22. Il est important de préciser que l’objectif de ce livre n’est pas d’aborder les questions de l’effectivité de la transposition du droit pénal européen dans les systèmes juridiques des États membres, ni de l’effectivité des normes adoptées dans la pratique judiciaire de ceux-ci. Il s’agit de questions importantes, qui nécessitent qu’on les étudie, qui nécessitent probablement aussi, et encore davantage, que des mécanismes soient mis en place sur le plan européen pour garantir que ce soit fait de façon systématique et que l’Union européenne puisse en tirer les enseignements12.

23. Ce à quoi je m’attache ici, plus en amont, c’est aux concepts, aux présupposés, aux choix qui président à l’élaboration des normes européennes, de façon explicite ou implicite, à la cohérence des solutions qui en découlent et aux lacunes et contradictions qu’ils laissent derrière eux dans cette entreprise.

2. – Plan de l’ouvrage

24. Après avoir rappelé l’histoire de l’émergence du droit pénal européen, j’indiquerai de façon concise le cadre institutionnel qui préside à sa formation : la structure institutionnelle, le processus décisionnel, les instruments juridiques qui sont à la disposition du législateur européen et le contrôle juridictionnel sur les instruments adoptés.

Dans une deuxième partie, j’aborderai la question du rapprochement des droits nationaux, tant sur le plan du droit matériel que du droit procédural. L’objet principal de cette partie sera de mesurer dans quelle mesure le rapprochement tel qu’il est organisé sur le plan de l’Union européenne peut contribuer à la formation d’un véritable droit pénal européen.

Dans une troisième partie, je traiterai de la coopération entre les autorités des États membres. L’objet principal de cette partie sera de mesurer l’importance du saut que représente l’adoption du principe de reconnaissance mutuelle des décisions judiciaires en matière pénale pour la coopération judiciaire sur le plan de l’Union européenne. Cet ouvrage étant centré sur la dimension judiciaire de l’espace de liberté, de sécurité et de justice, cette troisième partie concernera principalement la coopération judiciaire. Il ne s’agit pas de méconnaître l’importance de la coopération policière et son imbrication étroite dans le système de justice pénale. Elle figure d’ailleurs au côté de la coopération judiciaire en matière pénale dans le Traité sur le fonctionnement de l’Union européenne et son cadre général sera présenté dans cette partie.

* _Consigne_
Dans l'extrait sur le droit pénal européen, remplacez « saut » par « tournant », puis recopiez tout le passage, de « Dans une troisième » jusqu'à « dans cette partie. ».

* _Données fournies_
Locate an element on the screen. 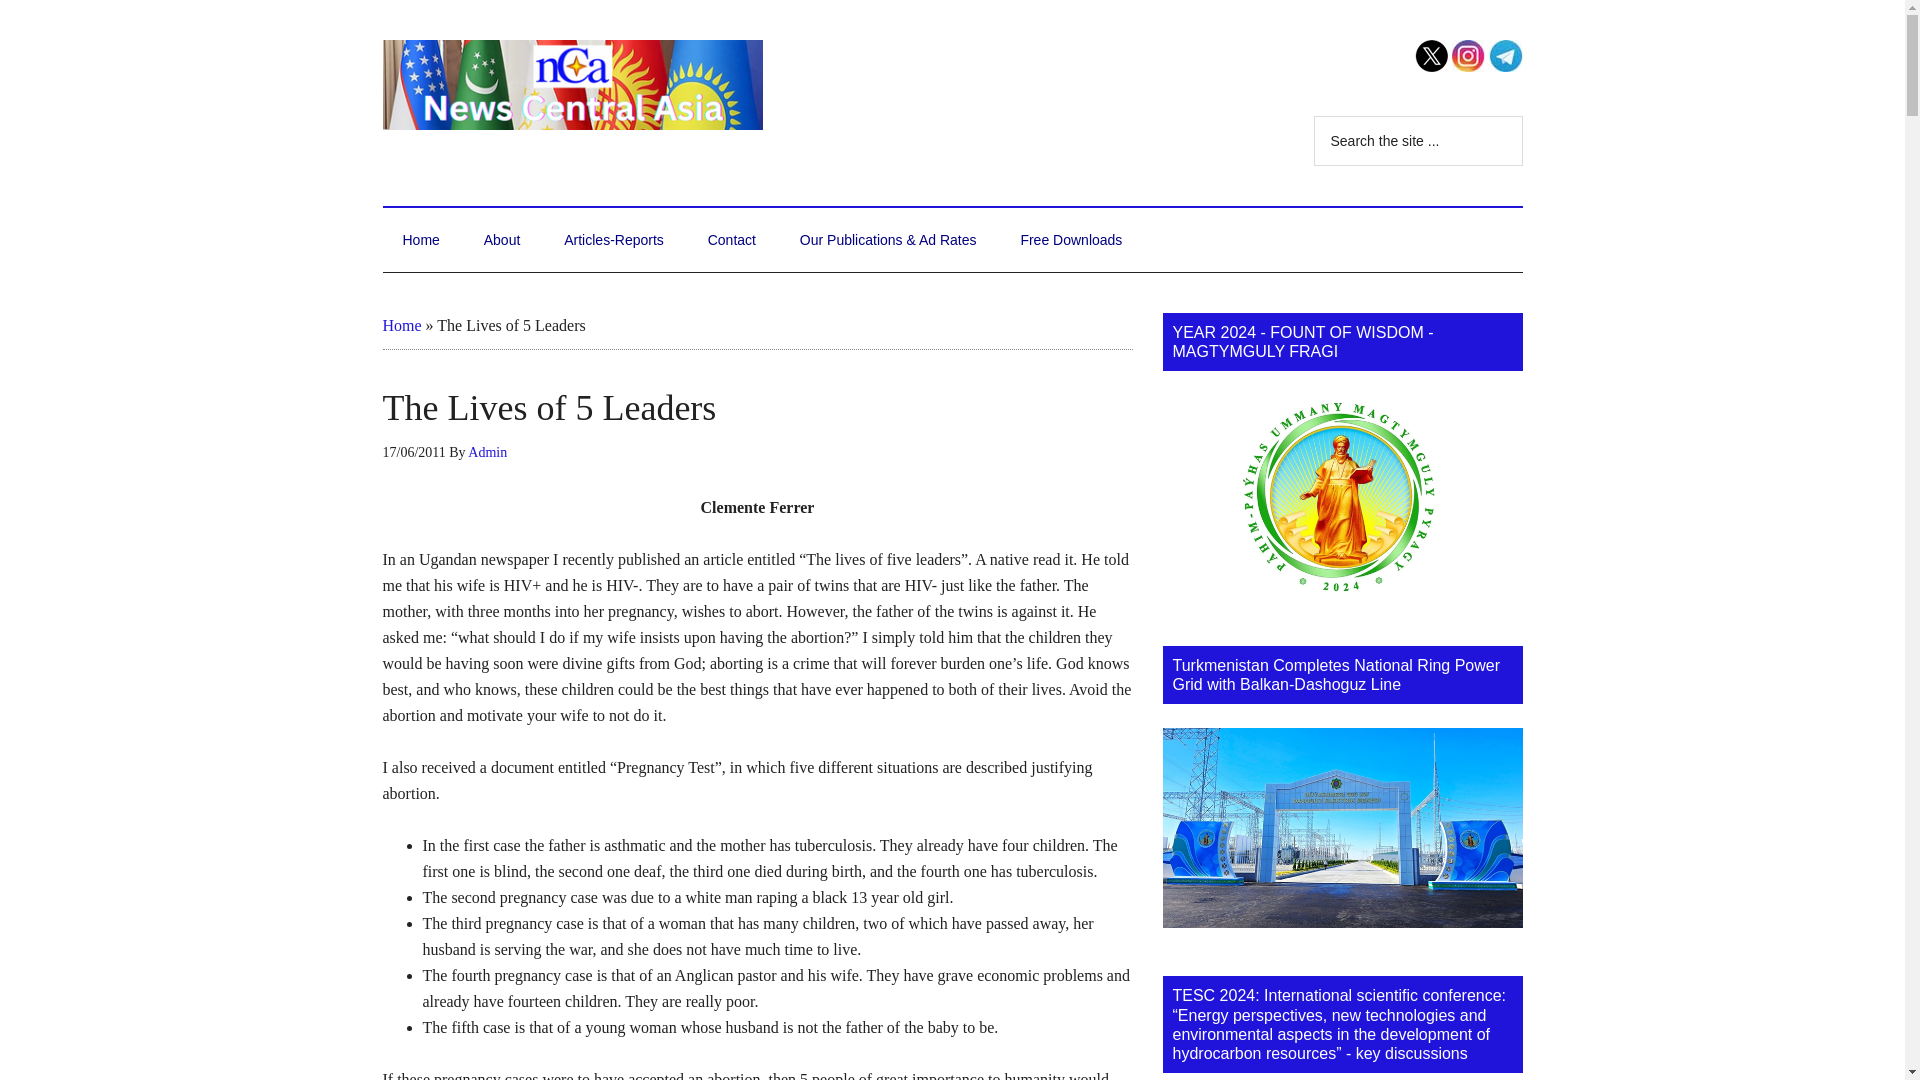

* _Corrigé_
Dans une troisième partie, je traiterai de la coopération entre les autorités des États membres. L’objet principal de cette partie sera de mesurer l’importance du tournant que représente l’adoption du principe de reconnaissance mutuelle des décisions judiciaires en matière pénale pour la coopération judiciaire sur le plan de l’Union européenne. Cet ouvrage étant centré sur la dimension judiciaire de l’espace de liberté, de sécurité et de justice, cette troisième partie concernera principalement la coopération judiciaire. Il ne s’agit pas de méconnaître l’importance de la coopération policière et son imbrication étroite dans le système de justice pénale. Elle figure d’ailleurs au côté de la coopération judiciaire en matière pénale dans le Traité sur le fonctionnement de l’Union européenne et son cadre général sera présenté dans cette partie.